Vor diesem Männerhahnenkampf nimmt sich der Rückzug der Pamela Rendi-Wagner geradezu würdevoll aus. Sie unterscheidet sich damit von vielen Parteichefs, die keinen würdevollen Abgang schaffen. Man erinnere sich etwa an die Bitterkeit, die Reinhold Mitterlehner bei und auch noch lange nach seinem Abgang als ÖVP-Chef gezeigt hat.
Dabei ähneln sich Mitterlehner und Rendi durchaus: Beide waren passable Minister, aber als Parteichefs schwer überfordert. Sie hatten kein Charisma, keine zündenden inhaltlichen Ideen, keine Wahlerfolge und waren im gesamten Auftreten immer nur der Inbegriff eines Zweiten Mannes.
Gerade der Vergleich mit Mitterlehner zeigt aber auch, dass es nichts mit Frauenfeindschaft zu tun hat, wenn man sagt: Rendi hat es halt nicht gekonnt. Das ist genauso auch über einen Mann namens Reinhold Mitterlehner immer wieder gesagt worden. Erfolglosigkeit ist aber das Allerletzte, was eine Partei verzeiht. Bei Männern wie Frauen.
Rendi-Wagner ist einst sogar über das Frauenticket an die Spitze der Partei gekommen. Damals sagten alle führenden SPÖ-Funktionäre (vielleicht weil es kein anderer tun wollte?) sehr simpel: "Eine Frau muss her. Es ist Zeit für eine Frau." Möglicherweise hat – der sie jetzt skurrilerweise bekämpfende – Christian Kern die Gesundheitsministerin sogar deshalb als Nachfolgerin vorgeschlagen, weil er nicht wollte, dass nach ihm ein starker Parteichef kommt und seinen vermeintlichen Glanz überstrahlt.
Dann hat Rendi noch einmal die Frauenkarte gespielt, als sie ihre Kandidatur von einer reinen Frauenplattform vorschlagen ließ. Das war ein schwerer strategischer Fehler: Denn so etwas provoziert und ärgert bloß die Männer. Die stellen aber bei den Mitgliedern aller Parteien die klare Mehrheit.
Das Frauenticket ist für die dadurch beförderten Frauen in Wahrheit nie sehr vorteilhaft. Das wissen besonders jene Frauen, die in die von vielen Männern wie Frauen recht abschätzig gesehene Rolle einer Quotenfrau gerutscht sind. Ganz anderes gilt für jene Frauen, die durch Eigengewicht und nicht durch ihr Geschlecht an die Spitze gekommen sind.

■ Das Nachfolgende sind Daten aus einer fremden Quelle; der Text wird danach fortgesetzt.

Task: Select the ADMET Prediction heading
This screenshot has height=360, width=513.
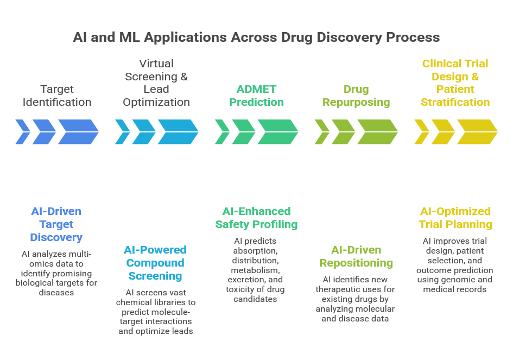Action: [x=257, y=96]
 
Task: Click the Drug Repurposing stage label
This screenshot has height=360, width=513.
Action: [x=356, y=96]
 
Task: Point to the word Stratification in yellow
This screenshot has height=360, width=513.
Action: [x=455, y=102]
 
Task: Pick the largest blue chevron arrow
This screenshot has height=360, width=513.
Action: [x=78, y=132]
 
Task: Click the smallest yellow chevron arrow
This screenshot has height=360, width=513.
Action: [x=421, y=132]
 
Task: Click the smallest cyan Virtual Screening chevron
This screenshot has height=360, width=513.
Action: [x=122, y=132]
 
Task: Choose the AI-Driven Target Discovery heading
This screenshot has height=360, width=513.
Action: [x=56, y=224]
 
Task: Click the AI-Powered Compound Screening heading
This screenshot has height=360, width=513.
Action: [x=155, y=263]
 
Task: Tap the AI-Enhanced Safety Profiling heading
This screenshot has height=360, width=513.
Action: [x=257, y=218]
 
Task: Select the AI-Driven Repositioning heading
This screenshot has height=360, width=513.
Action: [x=356, y=256]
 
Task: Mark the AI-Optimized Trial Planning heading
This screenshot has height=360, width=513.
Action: [x=455, y=218]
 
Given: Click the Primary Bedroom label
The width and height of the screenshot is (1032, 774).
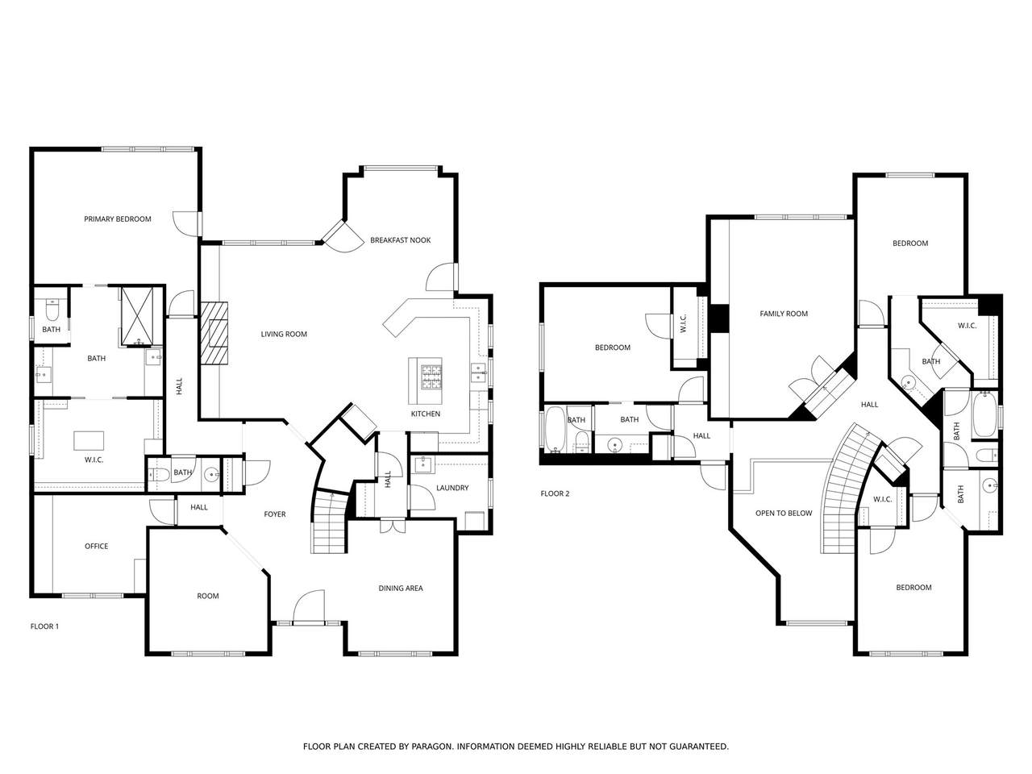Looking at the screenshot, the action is (x=118, y=219).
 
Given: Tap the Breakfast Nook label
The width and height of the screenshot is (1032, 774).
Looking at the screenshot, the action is (x=400, y=240).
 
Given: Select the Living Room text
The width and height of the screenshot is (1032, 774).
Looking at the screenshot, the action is (x=284, y=334).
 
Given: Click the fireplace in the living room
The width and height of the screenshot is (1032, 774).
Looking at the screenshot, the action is (x=214, y=333).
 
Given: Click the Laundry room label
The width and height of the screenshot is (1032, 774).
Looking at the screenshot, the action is (x=452, y=488).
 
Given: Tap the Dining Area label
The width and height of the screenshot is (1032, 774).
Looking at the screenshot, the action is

Um nur die bekanntesten und tollsten zu nennen: die Britin Margaret Thatcher, die Israelin Golda Meir, die Dänin Mette Frederiksen, die Inderin Indira Gandhi oder die Österreicherin Maria Theresia. Zugegeben: die beiden letztgenannten sind mehr oder weniger durch Erbfolge an die Spitze gekommen – das ist aber auch bei vielen Männern der Fall (siehe etwa auch den Wahlerfolg des Griechen Mitsotakis) und wird viel eher akzeptiert als eine Karriere des Geschlechts wegen. Kinder eines großen Vaters haben daheim das Geschäft genau beobachten und lernen können.
All die zuvor genannten Frauen haben von der ersten Minute an ihren Mann gestellt. Und viele andere Frauen wie Männer sind gescheitert.
PS: Das Widerlichste an allen Äußerungen aus der SPÖ in diesen turbulenten Tagen war zweifellos ihr gemeinsamer Nenner: Es ging allen immer nur um die Partei, immer nur um den endlich aufzunehmenden Kampf gegen den politischen Gegner. Um Österreich geht es keinem.
PPS: Das Interessanteste am Lebenslauf des Andreas Babler: Er hat in Krems "Politische Kommunikation" studiert. Genau dasselbe wie ORF-Linksaußen Armin Wolf. Wer aber ist dort der Lehrer der linksradikalen Blase? Ein gewisser Peter Filzmaier. Ja genau der, der im ORF vorgibt, die Innenpolitik objektiv zu bewerten. Noch irgendwelche Fragen?